By Gertrude Chavez-Dreyfuss
NEW YORK (Reuters) – A sharp steady rise in overnight repurchase agreements is overwhelming banks that serve as middlemen for such short-term borrowings in U.S. government securities, threatening to fuel major funding pressure at the end of every quarter and year.
The market for so-called repos allows banks to borrow money quickly and cheaply when they need cash, and lend with little risk. Hedge funds and Wall Street financial firms rely on the roughly $4 trillion repo market to finance daily trades, and any disruption could force them to cut holdings of bonds, stocks and other securities.
Borrowers use Treasuries or other debt securities as collateral, agreeing to repurchase them in the future at a pre-determined price. A typical repo transaction involves a dealer borrowing cash from a money market fund and lending the cash to a client such as a hedge fund.
Repo demand has always been high because these transactions are more efficient in mobilizing cheaper and deeper funding for financial intermediaries and borrowers as they reduce dependence on commercial banks. Its volume has surged even higher as trading strategies that depend on them have become more popular, while primary dealers are reluctant to boost capital reserves required to handle more trades.
Repo rates jump when banks pull away from acting as middlemen at quarter- and year-ends due to higher balance sheet costs required at those times for reporting purposes.

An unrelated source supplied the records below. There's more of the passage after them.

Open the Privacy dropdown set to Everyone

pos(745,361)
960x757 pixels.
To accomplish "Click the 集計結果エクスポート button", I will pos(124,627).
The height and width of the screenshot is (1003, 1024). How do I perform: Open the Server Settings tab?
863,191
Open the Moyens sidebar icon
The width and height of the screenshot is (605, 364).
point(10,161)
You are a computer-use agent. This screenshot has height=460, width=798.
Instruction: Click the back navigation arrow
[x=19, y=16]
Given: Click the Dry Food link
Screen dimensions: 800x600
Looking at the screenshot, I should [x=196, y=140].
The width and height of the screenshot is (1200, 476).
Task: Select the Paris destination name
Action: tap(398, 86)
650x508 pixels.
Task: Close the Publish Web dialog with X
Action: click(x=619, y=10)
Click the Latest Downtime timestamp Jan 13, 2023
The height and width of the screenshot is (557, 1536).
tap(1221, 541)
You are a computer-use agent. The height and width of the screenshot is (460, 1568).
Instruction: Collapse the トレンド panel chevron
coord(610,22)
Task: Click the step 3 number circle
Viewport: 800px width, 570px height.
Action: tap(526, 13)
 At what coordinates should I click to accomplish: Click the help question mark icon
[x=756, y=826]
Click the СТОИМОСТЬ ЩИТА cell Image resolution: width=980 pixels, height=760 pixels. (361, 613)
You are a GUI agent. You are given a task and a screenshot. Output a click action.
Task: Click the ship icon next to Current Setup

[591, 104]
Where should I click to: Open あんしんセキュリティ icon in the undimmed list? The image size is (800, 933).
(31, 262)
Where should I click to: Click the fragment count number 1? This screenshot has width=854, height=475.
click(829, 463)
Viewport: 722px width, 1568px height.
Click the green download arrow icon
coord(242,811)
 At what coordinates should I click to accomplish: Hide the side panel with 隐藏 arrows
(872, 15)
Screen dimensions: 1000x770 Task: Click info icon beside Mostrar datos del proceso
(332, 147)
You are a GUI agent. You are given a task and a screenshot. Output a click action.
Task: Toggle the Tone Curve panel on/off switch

That happened at the end of the third quarter on Sept. 30. The secured overnight financing rate (SOFR), the cost of borrowing short-term cash, soared 13 basis points (bps) over the effective federal funds rate of 4.83%. It was 22 bps higher on Oct. 1.
That squeeze harkened back to September 2019 when funding costs soared due to a large drop in bank reserves as corporations tried to meet a tax deadline and make payments for Treasury debt settlements.
“It is absolutely the kind of hiccup that needs attention,” said Lou Crandall, chief economist at Wrightson ICAP, to a point where the Federal Reserve could address it at one of its meetings.
Funding conditions have stabilized, with SOFR at 4.83% and the broad general collateral rate, another repo rate, at 4.82%. But analysts believe this could end up being a systemic issue that creates more volatility in the overnight market, keeping short-term rates elevated.
“There is an inelastic demand for repo that exists on a daily basis and that doesn’t change whether it’s quarter-end, or it’s year end,” said Jan Nevruzi, U.S. rates strategist at TD Securities. “But when dealers pull away from intermediation like it does during those periods, it creates issues like that.”
What happened at the end of September was mostly about dealers’ inability to meet demand for repo financing, Wrightson’s Crandall said.
“There was not enough intermediation capacity to … finance all repo positions. We have been seeing signs … of the explosive growth of certain segments of the repo market that has been creating congestion on dealer balance sheets and the market in general,” Crandall said.
SOARING VOLUME, BASIS TRADES
Fed data showed SOFR volume soared to a record $2.5 trillion on Sept. 30. from $2.07 trillion the day before. Treasury repos cleared through another platform called the Delivery-versus-Payment (DVP) service also jumped to $1.7 trillion on Sept. 30 and have been in the trillions of dollars the last couple of months.
Analysts said one reason for the jump in repo volume was the surge in so-called basis trades, a trading strategy which takes advantage of the difference in price between cash Treasuries and futures. These are financed in the repo market and their size has exploded with record bets against Treasury futures amassed by leveraged funds.
Since the Fed launched its hiking cycle in 2022, hedge funds have been buyers of Treasuries, hedging that position by selling futures to asset managers who use these instruments to meet benchmark needs in their portfolios.
“There are clear signs of money market sensitivity to shifts in the amount of cash in the system and the amount of collateral in the system, and to dealer balance sheet constraints,” said Mark Cabana, head of U.S. rates strategy, at BofA Securities.
One sign of primary dealers’ balance sheet stress is their record holdings of Treasuries seen a few weeks ago following a global sell-off in risk assets that pushed investors to buy safer U.S. government debt. Their Treasuries positions have eased, but remained elevated.
Dealers would rather hold less Treasury debt. As middlemen, primary dealers buy and sell bonds, making money on the difference, or so-called bid-ask spread. The bigger the trading volume, the higher the profits.
While repo financing accounts for a large share of dealers’ overall balance sheet, analysts said it is not as profitable for them to do it these days, with the SOFR below the interest on reserve balances (IORB) currently at 4.90%, or the rate paid on bank reserves held at the Fed. Dealers would much rather have their funds sit as reserves at a higher rate than lend to hedge funds.
Overall, primary dealers have no desire to expand their balance sheet because it entails higher leverage charges that would require more capital, TD’s Nevruzi said.